Quando l’irriconoscibile corpo del messaggero divino cadde a terra, scomparve anche l’immagine dal cerchio delle catene di Bianca.

"Ora sapete come va avanti la battaglia sull’Olimpo, miseri uomini", li schernì la malvagia Regina delle catene, ma nessuno le rispose, poiché tutti i cinque guerrieri ancora in piedi piangevano per la morte di due divinità loro amiche.

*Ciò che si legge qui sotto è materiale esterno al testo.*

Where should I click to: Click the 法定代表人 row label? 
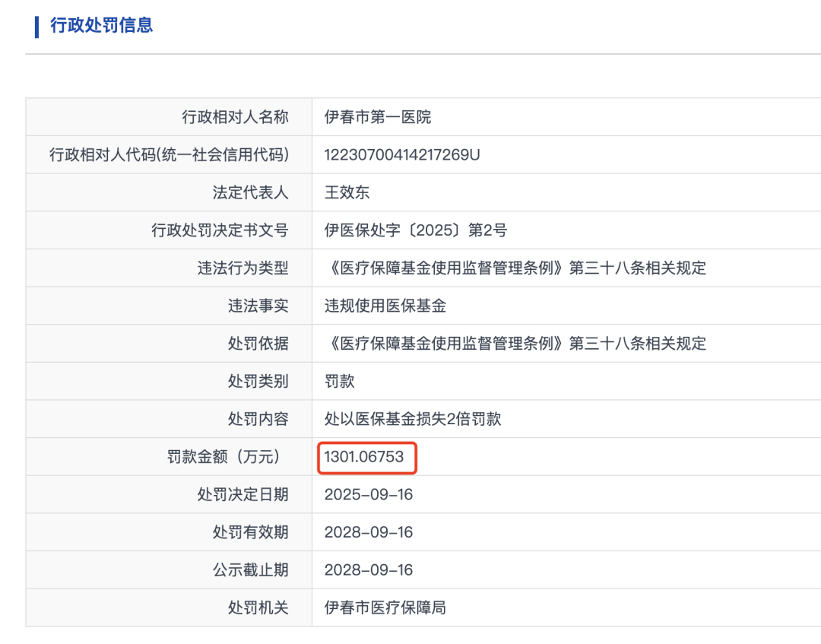tap(251, 192)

"Anche voi morirete adesso, quindi non rattristatevi tanto", li minacciò Bianca, preparandosi a riattaccare, "Mai", urlò Obbuan, "per la memoria del giusto Ermes tu morirai, vile assassina", sentenziò l’Anghellos, caricando il suo cosmo nelle mani, "Luce dell’Oriente", invocò, scagliando una sfera di energia contro la nemica.

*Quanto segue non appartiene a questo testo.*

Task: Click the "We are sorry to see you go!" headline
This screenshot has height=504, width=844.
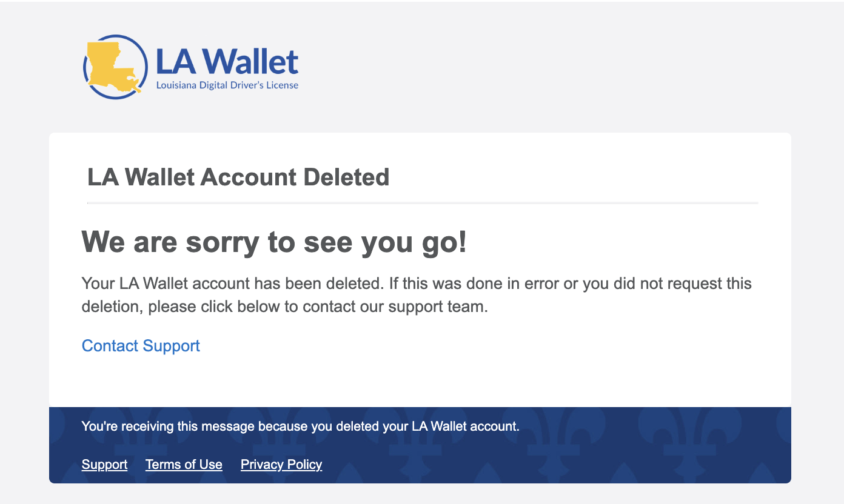Action: click(x=274, y=242)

Bianca subì in pieno l’attacco, incredibilmente veloce e perse la sua corona bianca, già danneggiata dal colpo di Edoné.

"Sacrilego uomo", lo offese la titana, prima di lanciargli contro il suo miglior attacco, "Attento, messaggero", lo avvisò Osol, ponendosi come scudo per il successore di Quiggon.

Il fabbro di Breonte subì in pieno l’attacco invisibile, che gli frantumò bracciali e spalliere, gettandolo a terra ferito.

"Fratello", urlò allora Nifer, pronto ad attaccare Bianca, "Aspettate", urlò Golia, sollevando fra i suoi compagni e la nemica il "Biggest wall".

"Perché, cavaliere?", domandò infuriato il fabbro di Arge, "Perché il loro dolore per Serkal ed Ermes, il nostro rimpianto per gli dei e la tua rabbia per i tuoi fratelli non salveranno né noi quattro, né i tuoi due famigliari feriti, solo una ritirata ci salverà", suggerì tristemente Golia, che raccontò in breve l’attacco dei titani al Grande Tempio ed il massacro di molti suoi compagni, fra cui Kiki di Aries.

"Sia come dici tu, santo d’oro, usciremo da qui e raggiungeremo gli altri sopravvissuti al rifugio del grande Fabbro", concordò Nifer, prendendo il corpo svenuto di Sial, "Edoné fai in modo che la nostra nemica non ci segua", chiese Obbuan alla sua parigrado, ancora in silenzio nel dolore per la morte del suo dio.

La messaggera del Flauto iniziò una strana melodia.

"Che succede?", urlò allora Bianca, notando che alcuni muri del corridoio si stavano muovendo, allontanandola dalla barriera dorata del santo del Toro.

"Mi sono sfuggiti", sentenziò infuriata la malvagia Regina, mentre ormai i quattro guerrieri, portando con se i corpi svenuti dei due fabbri si allontanavano, verso un luogo più sicuro.

Questa non era stata una vittoria soddisfacente per i titani.